By Rex HoggardSeptember 18, 2018, 2:05 pm

ATLANTA – The PGA Tour unveiled more dramatic changes to the FedExCup and its playoffs on Tuesday, outlining a new model to determine the season-long champion and giving a boost to the circuit’s regular season.

Starting next year when the Tour transitions from four post-season events to three, the FedExCup champion will be determined solely on the outcome at the Tour Championship, with players beginning the week at East Lake with a predetermined total based on their position on the points list.

The No. 1 player on the post-season points list will begin the finale at 10 under par. The next four players will start at 8 under through 5 under, respectively, while Nos. 6-10 will begin the tournament at 4 under par with the total regressing by one stroke every five players with those ranked 26th through 30th starting at even par. The winner at East Lake will also claim the FedExCup.

Current FedExCup standings

Tour Championship: Articles, photos and videos

The new system removes the confusing calculations that have highlighted the finale since the season-long race began in 2007 and avoids awkward moments like last year when Xander Schauffele won the Tour Championship but Justin Thomas claimed the FedExCup.

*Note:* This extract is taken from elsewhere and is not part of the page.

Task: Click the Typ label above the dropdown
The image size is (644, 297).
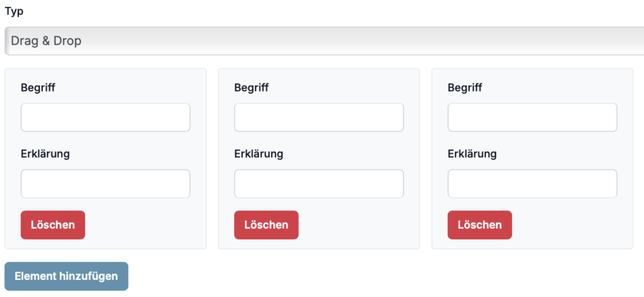Action: pyautogui.click(x=14, y=11)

“As soon as the Tour Championship begins, any fan – no matter if they’ve followed the PGA Tour all season or are just tuning in for the final event – can immediately understand what’s going on and what’s at stake for every single player in the field,” commissioner Jay Monahan said in a statement.

A player’s rank on the points list will be based on their play in the first two playoff events, The Northern Trust (125 players) and BMW Championship (70 players), and a victory at East Lake will count as an official triumph, although it remains to be seen if players will receive world ranking points at what is essentially a handicapped event.

The Tour also announced the addition of a regular-season bonus pool called the Wyndham Rewards Top 10. The $10 million bonus pool will be based on regular-season performance, with the No. 1 player on the points list after the Wyndham Championship, the final regular-season event, earning $2 million.

In addition to the format changes at the Tour Championship and regular-season race, Monahan announced that the FedExCup bonus pool will increase to $60 million, up from $35 million, with the champion receiving $15 million.

“Now is the time to make these changes,” Monahan said, “and thanks to significant input in the process by our players, partners and fans, I believe we’re making exactly the right moves.”